## Input data
· · · · · · ·

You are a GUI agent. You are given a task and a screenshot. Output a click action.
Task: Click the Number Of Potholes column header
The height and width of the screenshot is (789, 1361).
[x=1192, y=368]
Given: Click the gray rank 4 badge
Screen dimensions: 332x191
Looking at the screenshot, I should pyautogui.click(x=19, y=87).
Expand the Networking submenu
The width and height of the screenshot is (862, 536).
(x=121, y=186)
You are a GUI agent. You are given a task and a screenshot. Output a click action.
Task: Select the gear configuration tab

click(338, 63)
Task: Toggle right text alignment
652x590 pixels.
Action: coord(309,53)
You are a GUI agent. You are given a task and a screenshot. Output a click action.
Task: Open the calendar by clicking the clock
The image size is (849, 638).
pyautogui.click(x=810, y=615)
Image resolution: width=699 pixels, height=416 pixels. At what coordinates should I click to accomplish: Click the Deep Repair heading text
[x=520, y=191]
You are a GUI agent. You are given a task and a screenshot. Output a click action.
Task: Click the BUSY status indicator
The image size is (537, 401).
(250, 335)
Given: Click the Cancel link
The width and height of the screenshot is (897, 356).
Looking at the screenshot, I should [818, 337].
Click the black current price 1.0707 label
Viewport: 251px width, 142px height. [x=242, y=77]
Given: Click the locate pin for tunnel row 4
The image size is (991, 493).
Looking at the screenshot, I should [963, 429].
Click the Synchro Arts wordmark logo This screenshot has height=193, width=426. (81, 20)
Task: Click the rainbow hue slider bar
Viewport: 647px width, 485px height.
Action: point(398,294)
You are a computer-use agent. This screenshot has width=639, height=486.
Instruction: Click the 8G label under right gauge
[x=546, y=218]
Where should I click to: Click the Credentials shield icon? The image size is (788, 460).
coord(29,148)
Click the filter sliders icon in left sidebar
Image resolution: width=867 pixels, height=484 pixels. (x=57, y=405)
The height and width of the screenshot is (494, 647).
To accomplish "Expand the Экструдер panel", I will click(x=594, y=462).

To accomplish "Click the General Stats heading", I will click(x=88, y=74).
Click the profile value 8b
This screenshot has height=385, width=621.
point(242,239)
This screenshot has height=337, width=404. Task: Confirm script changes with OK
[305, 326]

· · · · · · ·

## About this exercise
The line above containing "Given: Click the gray rank 4 badge", the line containing "Task: Toggle right text alignment", and every line between them are to be transcribed exactly; no other line is wanted.

## Solution to this task
Given: Click the gray rank 4 badge
Screen dimensions: 332x191
Looking at the screenshot, I should pyautogui.click(x=19, y=87).
Expand the Networking submenu
The width and height of the screenshot is (862, 536).
(x=121, y=186)
You are a GUI agent. You are given a task and a screenshot. Output a click action.
Task: Select the gear configuration tab

click(338, 63)
Task: Toggle right text alignment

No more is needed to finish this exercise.